I think so. I think that definitely gets at it. There will still be those elements in whatever I do, but I think Horseback will be darker and more abrasive, and I think there's going to be a little more room for improvisation and lighter colors with the solo stuff. There's still some abrasive stuff on the new solo record, but there's also more of a modern composition thing going on, too. I'm excited about exploring that a little bit more and seeing how those modern composition approaches respond to this process.
I did a solo show opening for Chuck Johnson. I've also been working on some tracks that are more composed but have some room for improvisation, so I'd like to explore that a little bit more, and I actually think that's going to serve to connect Mount Moriah and Horseback. Some of it is folky sounding. Some of it is heavier guitar sounds. Playing so many shows the past couple of years, I just feel the need to have this more improvisational outlet. Those are the shows I enjoy playing the most. They feel very exciting to me still. So to have that as an outlet is increasingly important to me.
How did your relationship with Northern Spy develop?
Northern Spy is a new label. They released some Loren Connors stuff, and I really love Loren Connors. And they were also releasing a Rhys Chatham record around the same time that he came and played Hopscotch. Rhys Chatham and Loren Connors are two of my longtime favorites, so I was curious about what the label was doing and I sent them those recordings and they jumped on them. It seems like a good fit for this record.

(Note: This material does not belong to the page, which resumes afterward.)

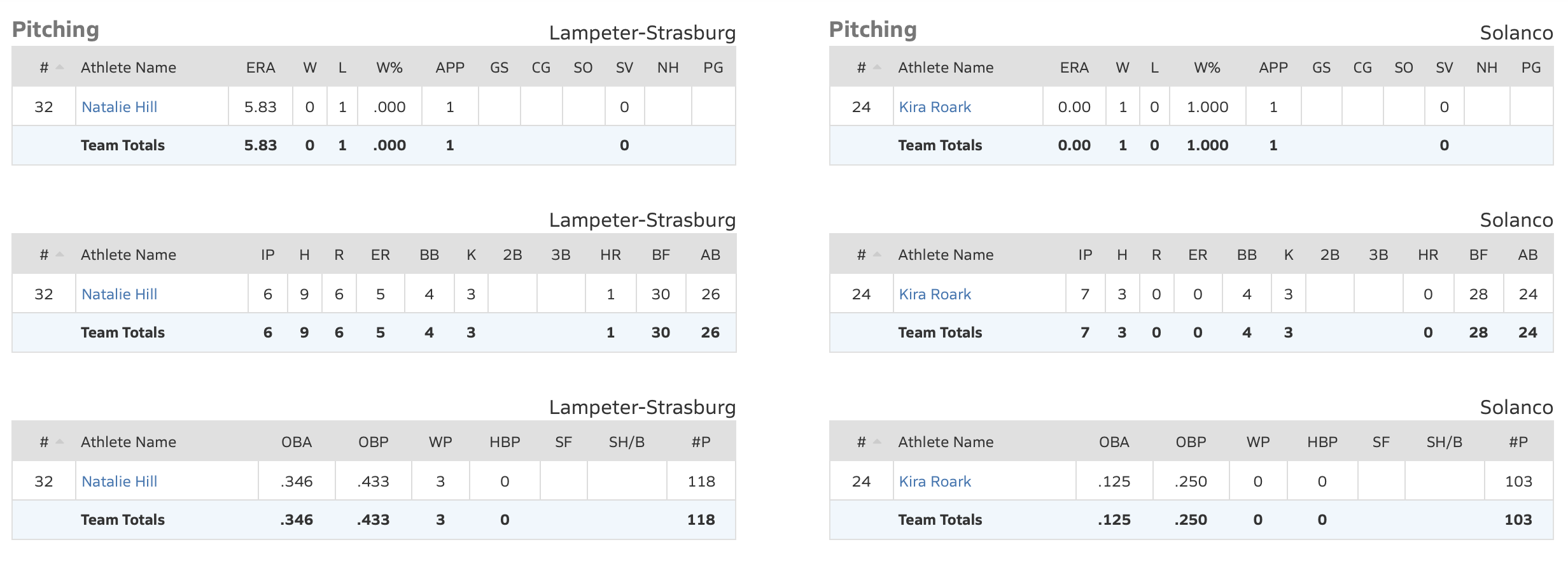Open Kira Roark link in the IP table

[x=935, y=294]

What's next on the to-do list?
There are some things I can't announce yet, but I am working on a new Horseback record for Three Lobed, and far off in the future there's going to be another Horseback record for Relapse. Both of those will represent departures, to some extent, from the metal identity. In fact, the record I'm working on for Cory (Rayborn, owner of Three Lobed Recordings), I've been working on for a while, and it's partially what inspired me to want to develop a sustainable solo identity and project. It's suggesting a new place to me. It actually doesn't even really sound like a Horseback record, it's a lot more subdued, and it got me really excited about the prospect of doing something a little bit different.